Apple Puts Android on Hot Seat

Posted on Apr 8 2014 - 1:44pm by Huzoor Bux

Apple examined details of Google’s Android code in testimony Monday as half of its patent infringement case against Samsung. Attorneys for both sides debated how a lot of of the supply code running on Samsung’s handsets would be brought into evidence for review by the jury.

A Samsung attorney objected to Apple’s request to bring all the supply code on the accused Samsung phones into proof, saying if printed out it would fill the courtroom with lots of thousands of pages. The 2 sides are expected to limit evidence to code that skilled witnesses cite.

Apple Puts Android on Hot Seat

The software includes a mix of proprietary code — some written by Samsung and some by Google — along with some open-supply code. Although some of the code comes from Google or open-supply authors, all of it appeared in the Samsung handsets.

Only the jury will be allowed to determine the proprietary code, some of that even Apple’s attorneys have not been allowed to view.

In testimony Monday, 2 laptop science specialists testified that a range of concerning 10 Samsung smartphones or tablets infringed 3 Apple patents.
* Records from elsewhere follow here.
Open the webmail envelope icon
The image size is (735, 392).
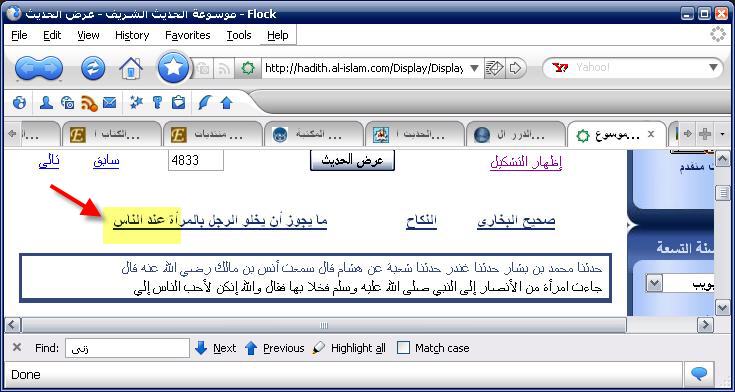(109, 103)
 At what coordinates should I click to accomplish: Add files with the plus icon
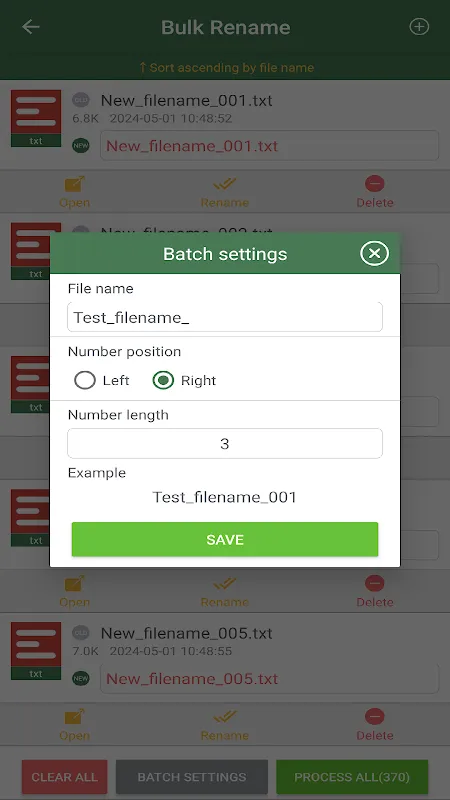coord(419,27)
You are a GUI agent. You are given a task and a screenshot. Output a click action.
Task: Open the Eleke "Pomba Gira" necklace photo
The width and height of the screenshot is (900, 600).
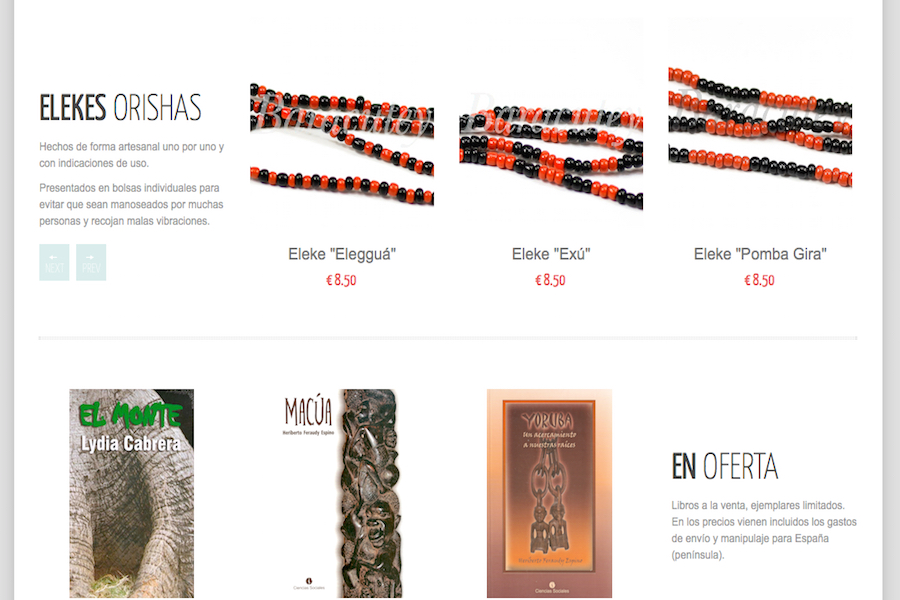(760, 144)
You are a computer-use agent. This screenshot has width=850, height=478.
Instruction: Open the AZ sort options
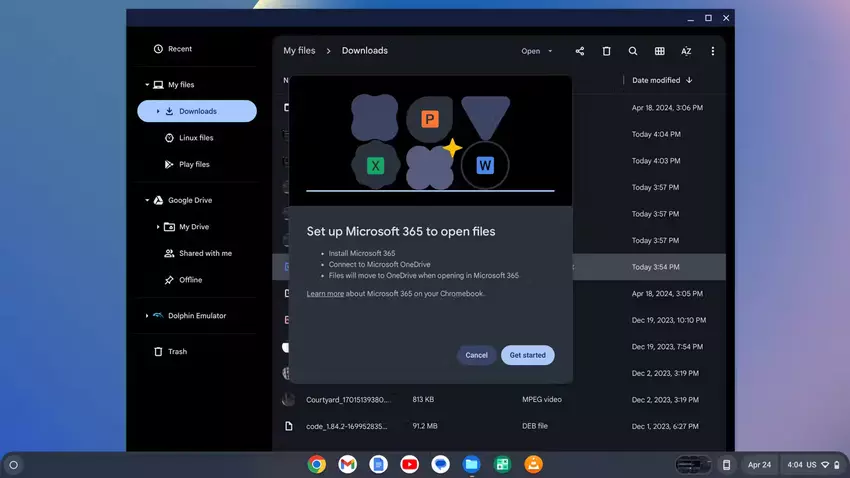point(686,51)
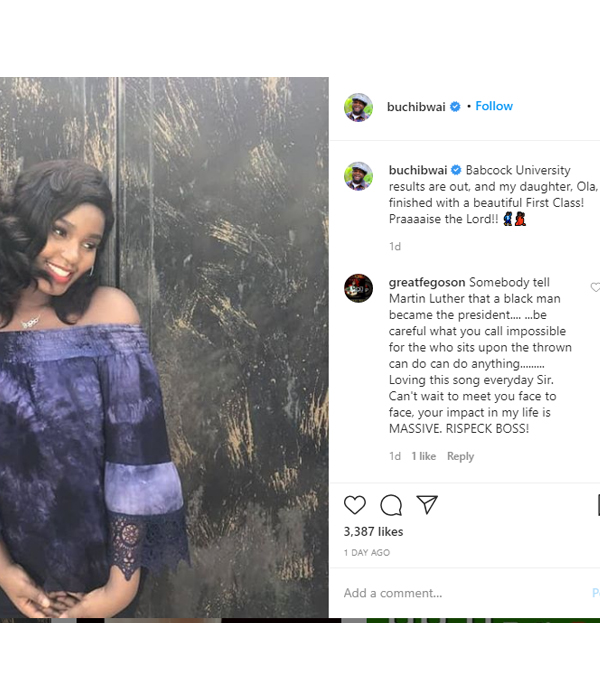The image size is (600, 700).
Task: Open buchibwai username in caption
Action: 418,170
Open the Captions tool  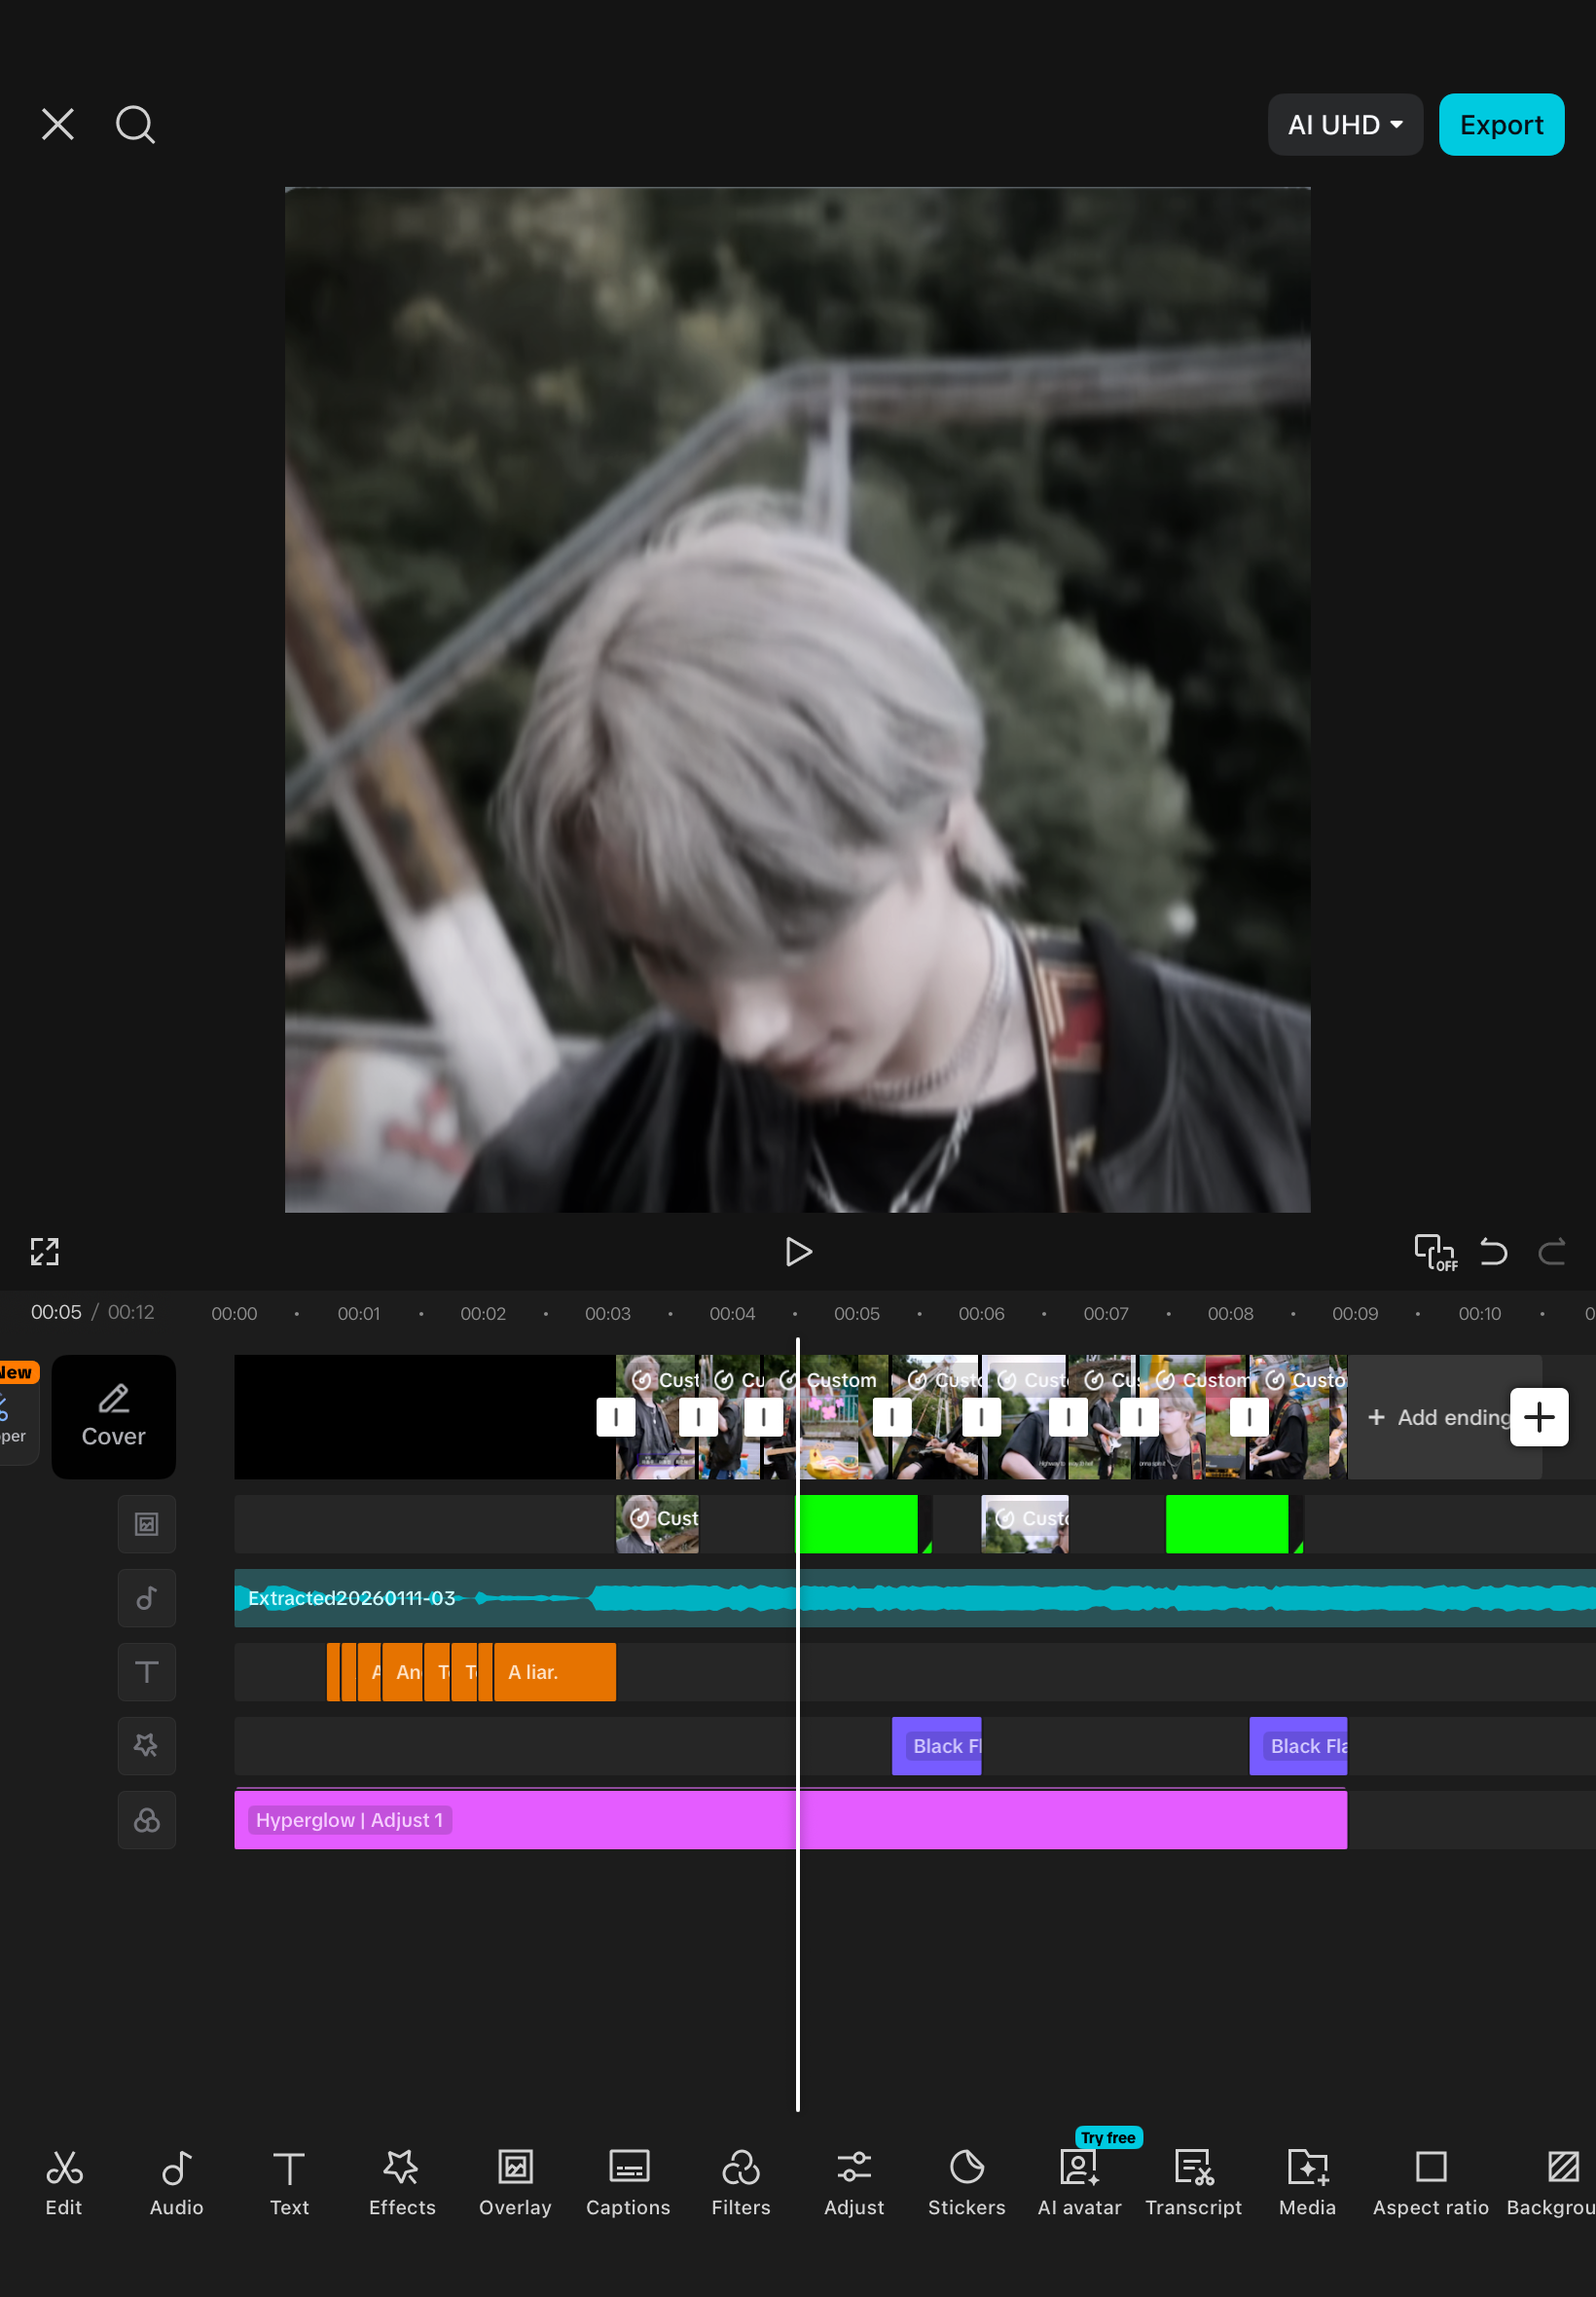628,2183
The Apple US patents reviewed included:

  • No. 5,946,647 on data detectors, a method for analyzing text to identify telephone numbers and email and physical addresses
  • No. 6,847,959 on a universal search feature
  • No. 7,761,414 on synchronizing data updates

Google is not being sued for patent infringement in the case. However Apple’s lawyers asked consultants to walk through the main points of their findings about how completely different versions of Android code — including Gingerbread, Ice Cream Sandwich, and Jelly Bean releases — infringed Apple patents.

As an example, Apple showed a September 17, 2007, email from one Google Android manager pertaining to software just like Apple’s knowledge detectors. “One of the foremost powerful features is that the interaction of text objects,” the Android manager said, explaining the value of automatically finding a phone range, for instance, and automatically observing a dialer or calendar application.
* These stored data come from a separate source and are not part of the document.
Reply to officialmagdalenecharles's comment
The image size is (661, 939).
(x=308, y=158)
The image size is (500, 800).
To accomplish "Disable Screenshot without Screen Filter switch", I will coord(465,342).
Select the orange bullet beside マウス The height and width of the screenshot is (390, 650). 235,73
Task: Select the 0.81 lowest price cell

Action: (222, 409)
“I think it had been an invention approach before its time [as a result of] it is very inconvenient with a cellphone to copy and paste text,” said Todd C. Mowry, a Carnegie Mellon professor who testified as an knowledgeable for Apple.
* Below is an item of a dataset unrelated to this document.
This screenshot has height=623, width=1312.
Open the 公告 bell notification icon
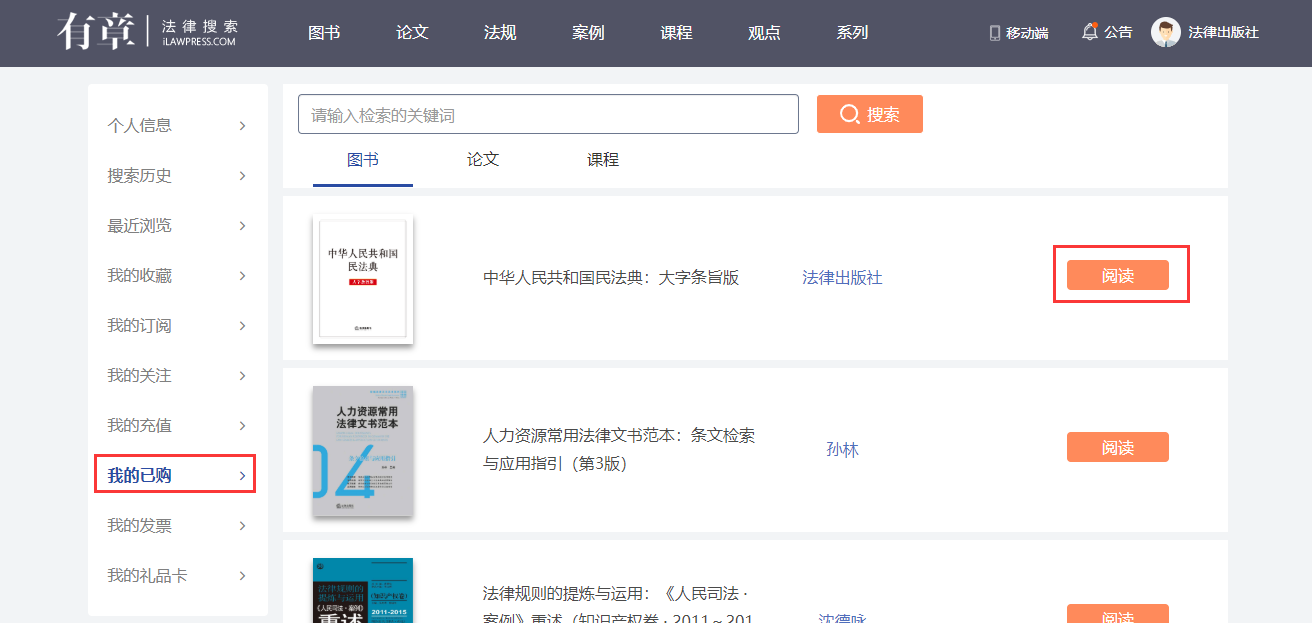coord(1090,32)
Apple paid Mowry concerning $350,000 for his work over nearly 2 years on the case. It paid another expert concerning $200,000.

Apple put on the stand a software engineer responsible for information detectors in Apple’s mobile operating system. Thomas Deniau joined Apple as an intern in 2009 and has worked on iOS since version 4.0.

The court reporter had to stop the extraordinary, neatly groomed Frenchman several times as a result of she could not perceive his rapid-fireplace, heavily accented English. The data detectors software consists of “tens of thousands of lines of code… it’s terribly complicated to accurately determine so many information structures in thus many totally different languages — we tend to support concerning 20 languages,” he said.

Below cross examination by a Samsung attorney, Deniau admitted Apple faraway from a mobile version of its Safari browser detection of street addresses and alternative functions to enhance the app’s loading time by 2 or 3%. However Deniau said he helped improve 20-fold the speed of recognizing phonephone numbers within the browser.